Rapat Penyusunan Mekanisme Rantai Pasok Batubara Dalam Negeri (3 Oktober 2019)

Ditjen Minerba  dibawah Direktorat Pembinaan Program Minerba mengadakan pertemuan pada tanggal 3 Oktober 2019 di Fave Hotel Bogor membahas penyusunan mekanisme rantai pasok batubara dalam negeri. Pertemuan ini dipimpin oleh Dedi Supriyanto selaku Kasi Pemanfaatan Minerba, acara ini bertujuan untuk merancang skema rantai pasok industri batubara dalam negeri yang terintegrasi dimulai dari produsen batubara, proses distribusi dan pengangkutan sampai ke pengguna batubara untuk menjamin keamanan suplai batubara dalam negeri dengan tetap mengedepankan keekonomian.

Dalam rapat tersebut, pihak Ditjen Minerba mengundang pihak PLN  yang diwakili oleh Tri Susanto (VP RPB), dari Tekmira diwakili oleh Triswan Suseno, serta perwakilan dari Kemenhub. Adapun wakil dari pelaku usaha diwakili oleh APBI yang dalam hal ini Hendra Sinadia Direktur Eksekutif APBI.

Rapat ini dilaksanakan dengan latar belakang beberapa hal yaitu perlunya  jaminan atas keamanan pasokan batubara untuk kebutuhan  dalamm negeri, adanya sejumlah PLTU yang dipasok oleh produsen batubara dengan jarak yang cukup jauh sehingga tidak ekonomis, adanya harga khusus batubara yang perlu di review kembali serta banyaknya perusahaan yang tidak memiliki pangsa pasar DMO batubara karena ketidaksesuaian  spesifikasi batubara.
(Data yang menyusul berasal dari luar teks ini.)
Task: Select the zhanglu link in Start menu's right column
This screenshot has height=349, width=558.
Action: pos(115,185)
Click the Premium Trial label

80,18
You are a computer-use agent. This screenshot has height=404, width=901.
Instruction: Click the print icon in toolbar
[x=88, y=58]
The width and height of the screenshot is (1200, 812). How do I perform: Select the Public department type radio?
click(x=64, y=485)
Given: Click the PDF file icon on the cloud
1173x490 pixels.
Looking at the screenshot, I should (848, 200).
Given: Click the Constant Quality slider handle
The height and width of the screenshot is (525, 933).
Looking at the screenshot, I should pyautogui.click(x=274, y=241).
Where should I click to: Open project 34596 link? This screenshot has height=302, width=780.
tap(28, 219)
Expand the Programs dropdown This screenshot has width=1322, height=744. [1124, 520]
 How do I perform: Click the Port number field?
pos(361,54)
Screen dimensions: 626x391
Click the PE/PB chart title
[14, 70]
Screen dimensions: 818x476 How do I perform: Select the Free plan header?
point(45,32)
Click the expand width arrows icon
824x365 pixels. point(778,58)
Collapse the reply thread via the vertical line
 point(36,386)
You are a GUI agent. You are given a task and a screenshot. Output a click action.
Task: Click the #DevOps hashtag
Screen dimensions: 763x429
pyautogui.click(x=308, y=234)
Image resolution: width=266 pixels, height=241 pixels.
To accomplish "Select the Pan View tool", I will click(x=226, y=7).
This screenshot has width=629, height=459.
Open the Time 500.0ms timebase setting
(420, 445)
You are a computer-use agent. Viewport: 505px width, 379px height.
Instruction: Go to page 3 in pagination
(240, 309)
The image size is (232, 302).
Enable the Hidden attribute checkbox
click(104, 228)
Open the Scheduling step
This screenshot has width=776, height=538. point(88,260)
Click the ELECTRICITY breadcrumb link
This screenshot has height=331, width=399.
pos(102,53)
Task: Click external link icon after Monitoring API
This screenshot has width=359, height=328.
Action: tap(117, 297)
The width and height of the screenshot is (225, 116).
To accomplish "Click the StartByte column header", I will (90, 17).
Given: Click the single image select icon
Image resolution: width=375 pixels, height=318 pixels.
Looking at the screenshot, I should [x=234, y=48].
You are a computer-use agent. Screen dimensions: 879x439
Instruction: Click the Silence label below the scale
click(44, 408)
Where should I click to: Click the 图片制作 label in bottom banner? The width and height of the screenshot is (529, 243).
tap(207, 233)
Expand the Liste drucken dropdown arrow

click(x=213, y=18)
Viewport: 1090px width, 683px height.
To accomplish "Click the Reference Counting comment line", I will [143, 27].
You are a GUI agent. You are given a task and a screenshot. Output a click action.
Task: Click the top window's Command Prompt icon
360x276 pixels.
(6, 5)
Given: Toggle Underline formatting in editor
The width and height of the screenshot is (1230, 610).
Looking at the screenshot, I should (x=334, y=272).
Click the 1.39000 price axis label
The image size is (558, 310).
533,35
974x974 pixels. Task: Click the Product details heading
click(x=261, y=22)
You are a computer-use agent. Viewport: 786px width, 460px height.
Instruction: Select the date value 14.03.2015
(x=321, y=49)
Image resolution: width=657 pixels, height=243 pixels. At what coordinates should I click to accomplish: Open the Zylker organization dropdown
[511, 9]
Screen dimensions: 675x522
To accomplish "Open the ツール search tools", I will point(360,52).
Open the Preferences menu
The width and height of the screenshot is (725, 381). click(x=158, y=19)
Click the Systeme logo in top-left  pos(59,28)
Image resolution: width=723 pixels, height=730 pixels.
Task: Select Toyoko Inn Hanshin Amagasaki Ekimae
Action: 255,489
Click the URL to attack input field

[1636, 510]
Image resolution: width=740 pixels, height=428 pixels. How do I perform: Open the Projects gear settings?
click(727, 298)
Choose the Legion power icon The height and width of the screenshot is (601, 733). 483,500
Lebih lanjut dalam rapat  ini dilakukan pembahasan bahwa untuk mendapatkan mekanisme rantai pasok DMO batubara  yang  sesuai maka  perlu disusun rangkaian  kerja meliputi tahapan Input, Proses, dan Output.

Penekanan dalam tahapan Input terkait semua produsen batubara harus terintegrasi dengan aplikasi MOMI dan Minerba, selain itu semua data pelabuhan  dan terminal khusus batubara harus terintegrasi dengan Ditjen Kepelabuhan dan Pengerukan, Ditjen Perhubungan Laut serta aplikasi  MOMI. Lebih lanjut  bahwa semua data PLTU  harus terintegrasi dengan  data Ditjen Gatrik dan PLN, dan yang terakhir  dalam tahapan Input ini semua pengguna  batubara selain  PLTU harus terintegrasi dengan Kemenperin dan Asosiasi.

Selanjutnya dalam tahapan Proses perlu dilakukan  pemetaan  rantai  pasok DMO batubara yang existing, kemudian perlu dilakukan analisis  dan optimasi  yang  selanjutnya  dilakukan penyusunan  rantai pasok DMO  batubara  terintegrasi  yang lebih optimal. 

Terakhir adalah tahapan Output, dimana  tujuan tahapan ini tersedianya  skema rantai pasok yang terintegrasi serta tersedianya  perencanaan geospasial  yang mendukung pemenuhan kebutuhan batubara  domestik yang dapat diakses pada aplikasi MOMI dan data tersebut dapat dijadikan bahan pertimbangan untuk penentuan harga batubara.

Menurut pemerintah, manfaat dari pembahasan ini pun ada 2 yaitu bagi pihak pemerintah dan bagi perusahaan, bagi pemerintah mendapatkan beberapa manfaat  yaitu pertama terjaminnya kebutuhan batubara PLTU dan pengguna lainnya, kedua meningkatkan penggunaan batubara dalam negeri dan yang ketiga sebagai bahan pertimbangan untuk kebijakan harga batubara dalam negeri. Oleh karena itu, pemetaan penyediaan infrastruktur batubara sangatlah penting agar dapat tercapai efisiensi dalam pasokan batubara. Salah satu case yang sering diangkat adalah pasokan batubara ke PLTU di Nagan Raya Aceh yang dipasok dari Kalimantan Selatan sementara tidak jauh dari PLTU tersebut terdapat konsesi IUP batubara yang memiliki spesifikasi batubara yang dibutuhkan oleh PLTU tersebut.

Sementara manfaat  bagi perusahaan pertambangan batubara  yaitu pertama tersedianya pangsa pasar penjualan dalam negeri yang sudah menjadi kewajiban perusahaan dan tersedianya batubara dengan kualitas yang dibutuhkan oleh pengguna.